**STATED TASK:** Rewrite the entries from the very beginning up to and including the line containing "This screenshot has width=249, height=157.", with "magnifier" replaced by "magnifying glass" and nothing else changed. Leave the pictures out.

**PROVIDED DATA:**
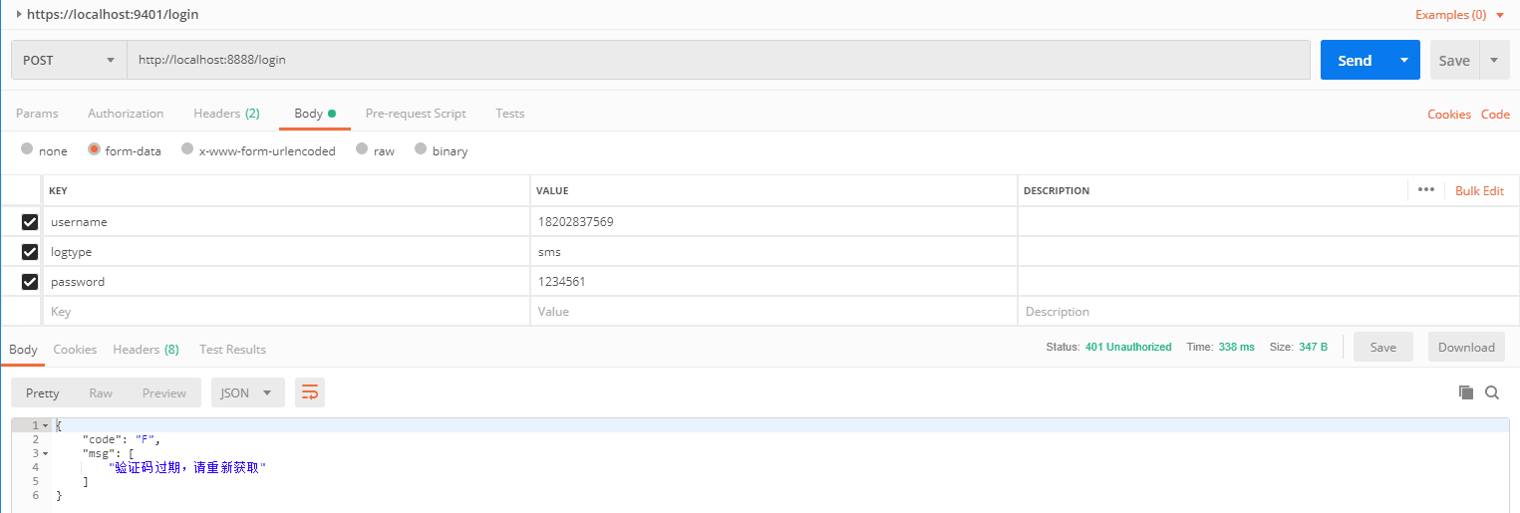Screen dimensions: 1520x513
Task: Click the wrap lines icon in response toolbar
Action: 310,392
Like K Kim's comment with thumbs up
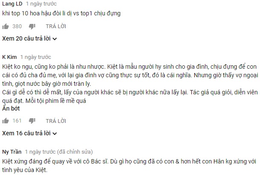The height and width of the screenshot is (175, 263). 6,121
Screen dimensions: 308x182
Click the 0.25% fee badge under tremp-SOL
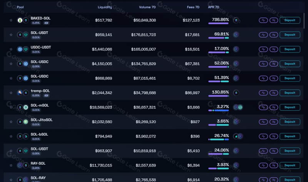click(36, 95)
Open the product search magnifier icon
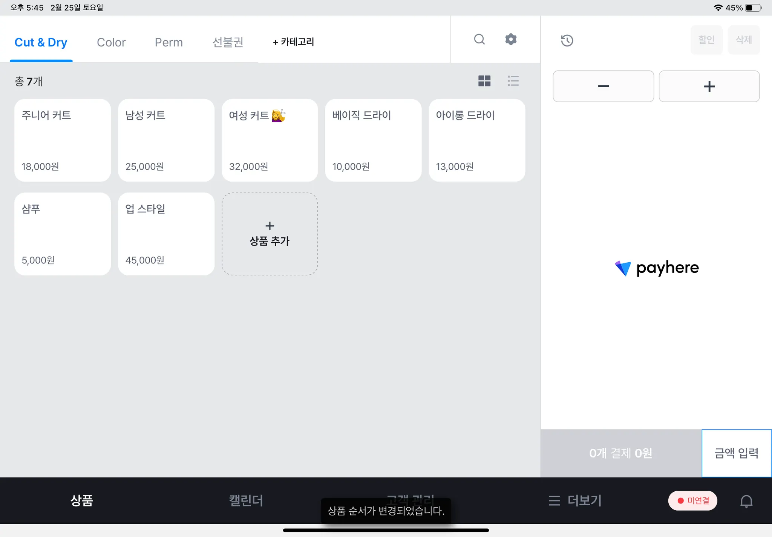The height and width of the screenshot is (537, 772). point(479,39)
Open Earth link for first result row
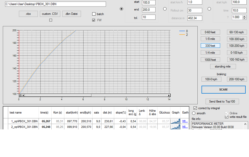This screenshot has width=249, height=157. (x=185, y=121)
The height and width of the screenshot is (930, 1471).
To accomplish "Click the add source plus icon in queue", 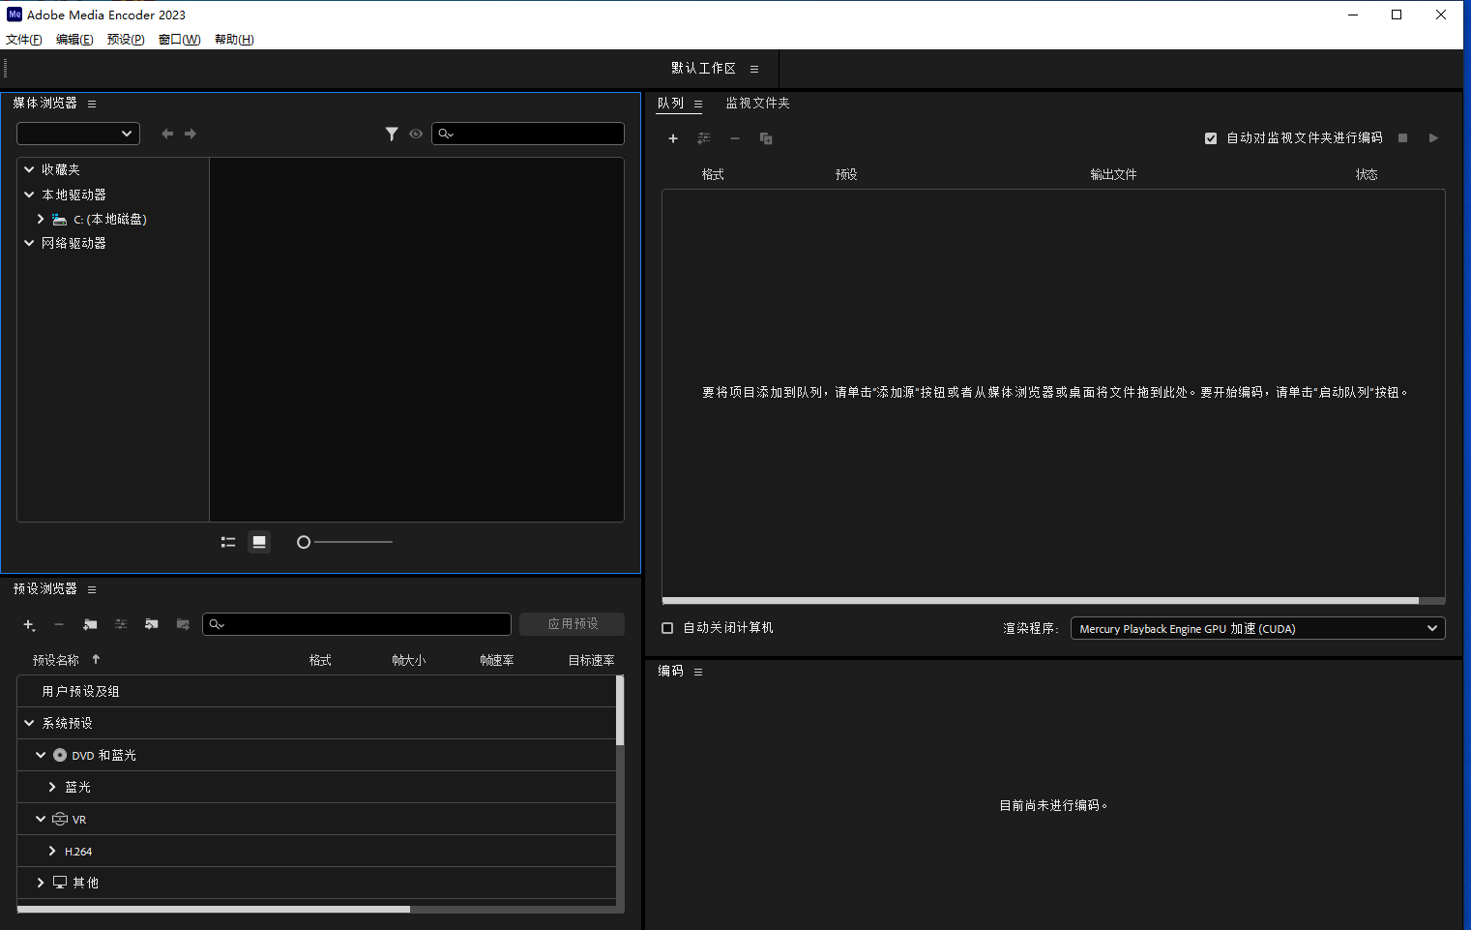I will (673, 138).
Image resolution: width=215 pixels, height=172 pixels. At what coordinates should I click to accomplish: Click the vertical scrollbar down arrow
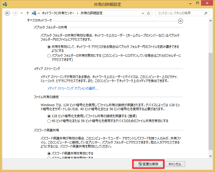tap(210, 156)
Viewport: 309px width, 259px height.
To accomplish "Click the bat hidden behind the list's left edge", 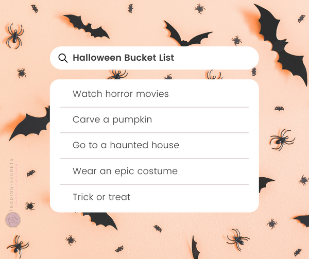I will pyautogui.click(x=29, y=124).
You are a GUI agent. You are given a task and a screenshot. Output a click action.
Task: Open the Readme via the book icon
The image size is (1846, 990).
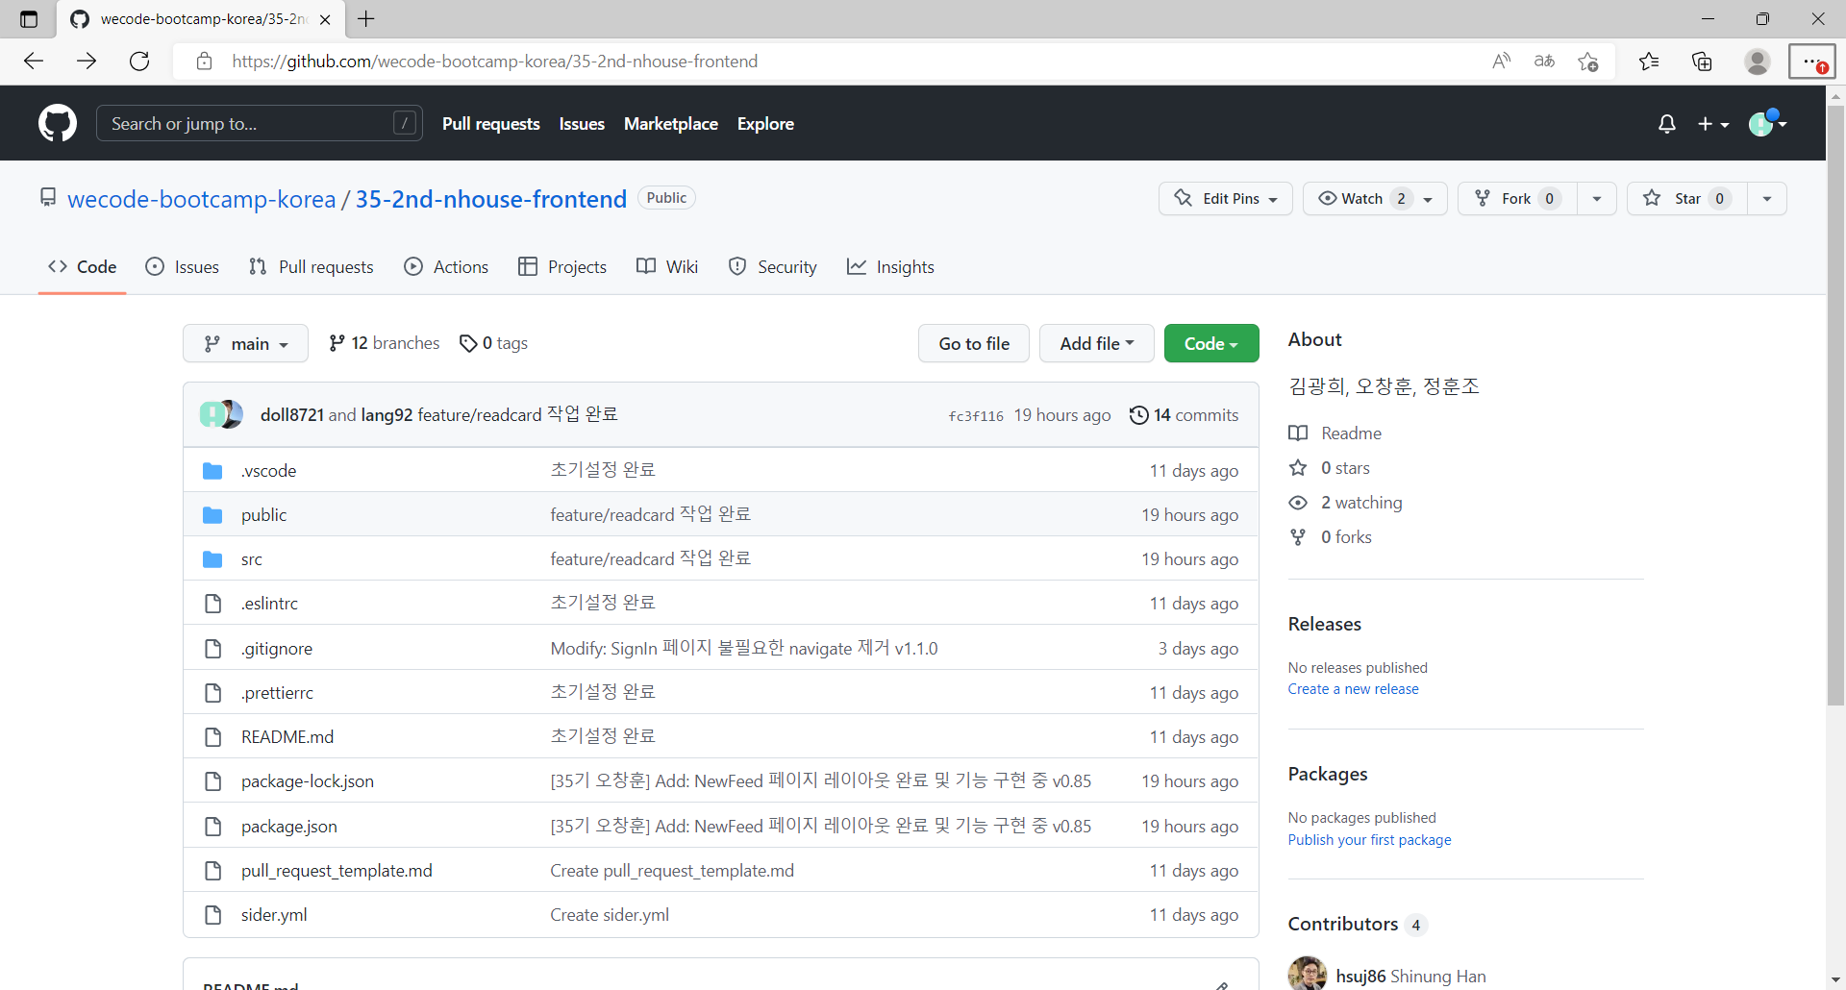tap(1298, 433)
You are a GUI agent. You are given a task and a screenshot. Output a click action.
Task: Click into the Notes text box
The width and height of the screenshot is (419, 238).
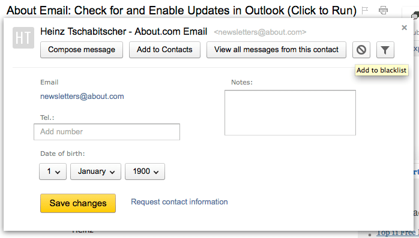click(290, 113)
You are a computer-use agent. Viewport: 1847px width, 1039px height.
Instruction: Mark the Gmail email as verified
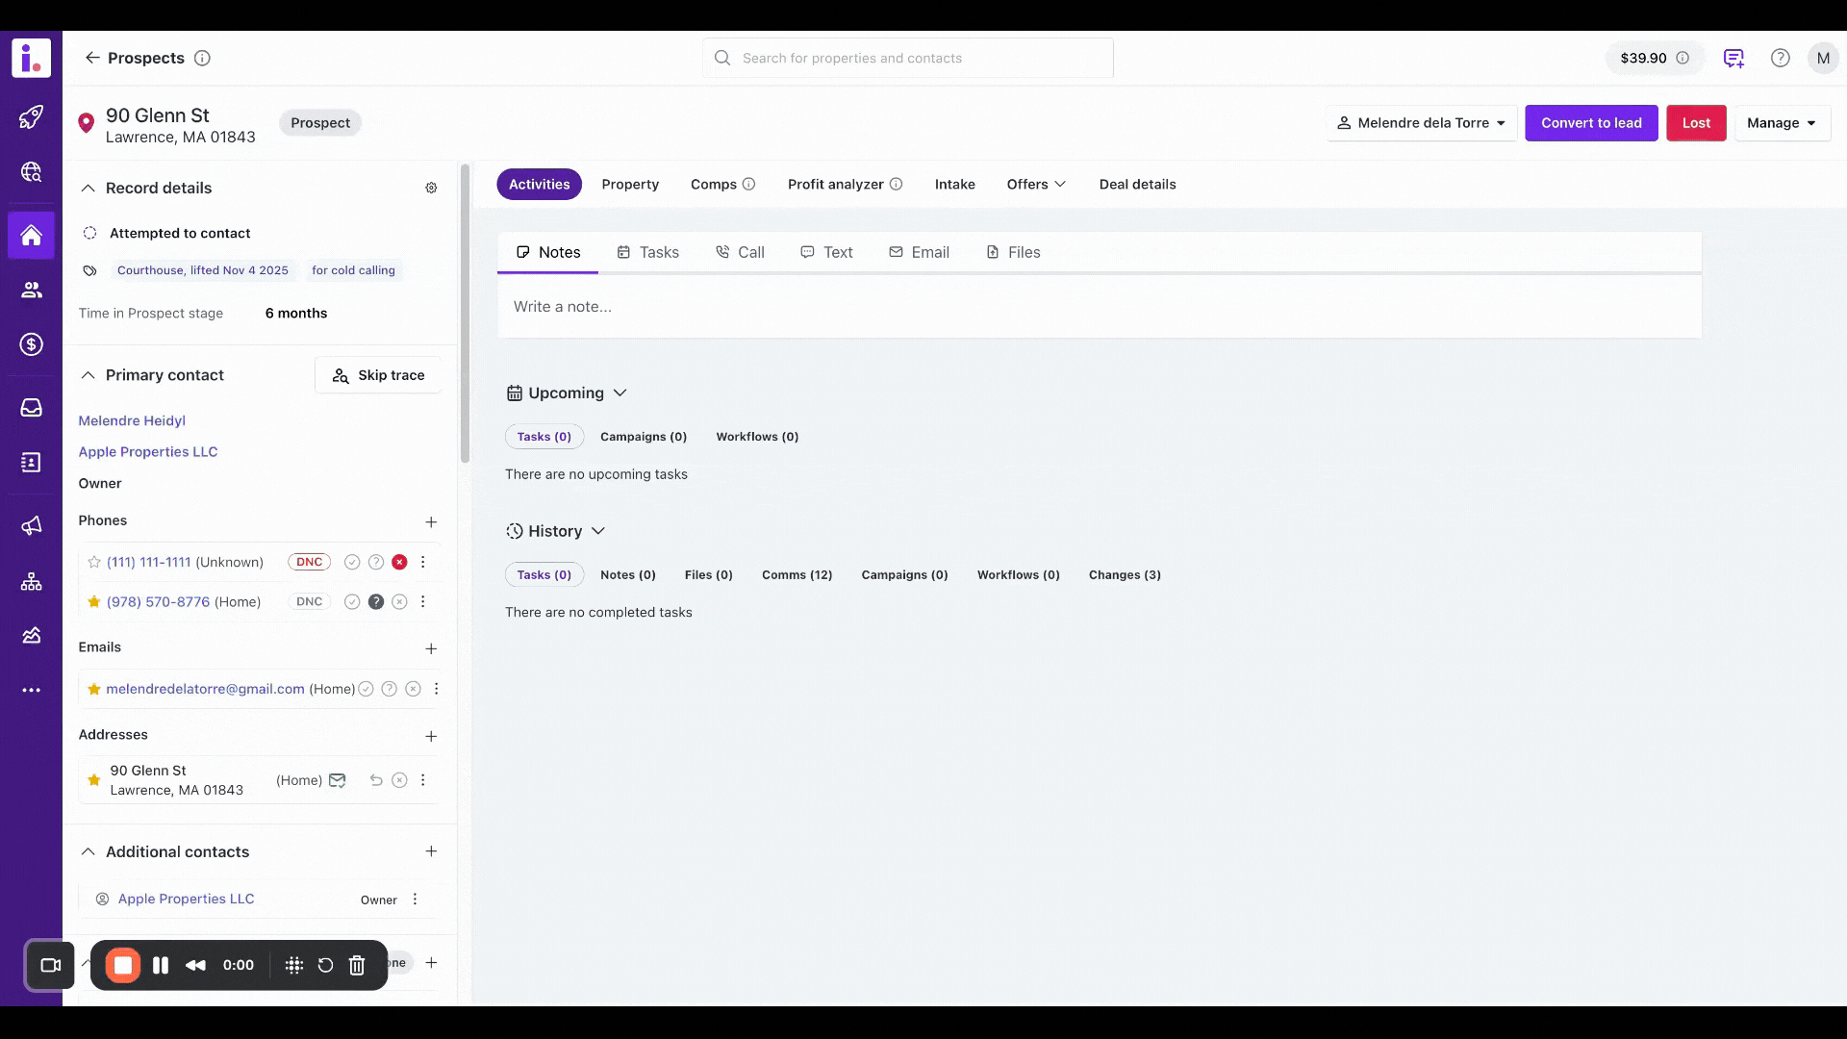tap(366, 690)
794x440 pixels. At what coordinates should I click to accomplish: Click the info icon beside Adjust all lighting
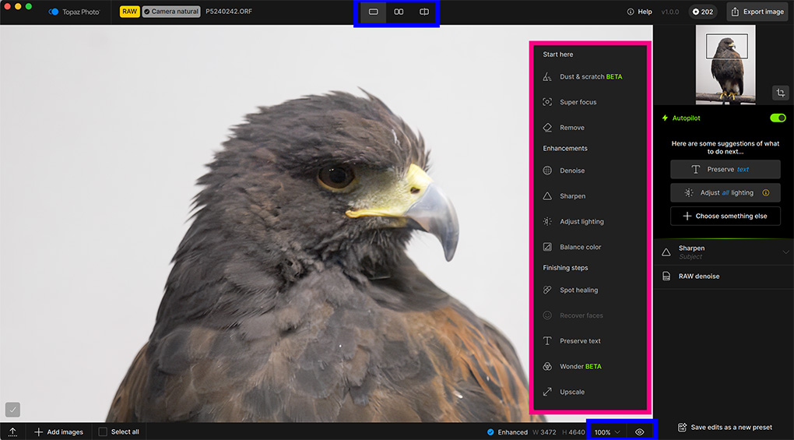[x=766, y=193]
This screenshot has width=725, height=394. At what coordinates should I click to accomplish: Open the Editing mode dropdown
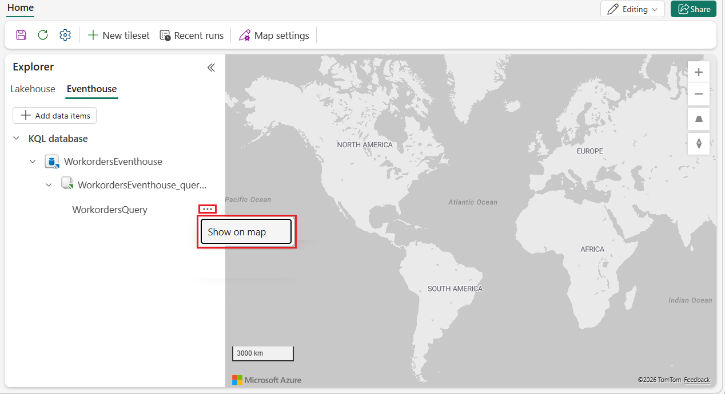coord(632,9)
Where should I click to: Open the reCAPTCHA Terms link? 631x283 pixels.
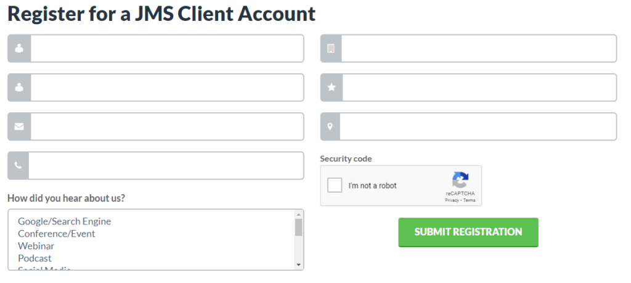coord(469,200)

**EXERCISE SOLUTION:**
Screen dimensions: 1520x513
Task: Click the wrap lines icon in response toolbar
Action: 310,392
Like K Kim's comment with thumbs up
The height and width of the screenshot is (175, 263). 6,121
Screen dimensions: 308x182
Click the 0.25% fee badge under tremp-SOL
click(36, 95)
Open the product search magnifying glass icon
The height and width of the screenshot is (537, 772). point(479,39)
Open Earth link for first result row
This screenshot has width=249, height=157. (x=185, y=121)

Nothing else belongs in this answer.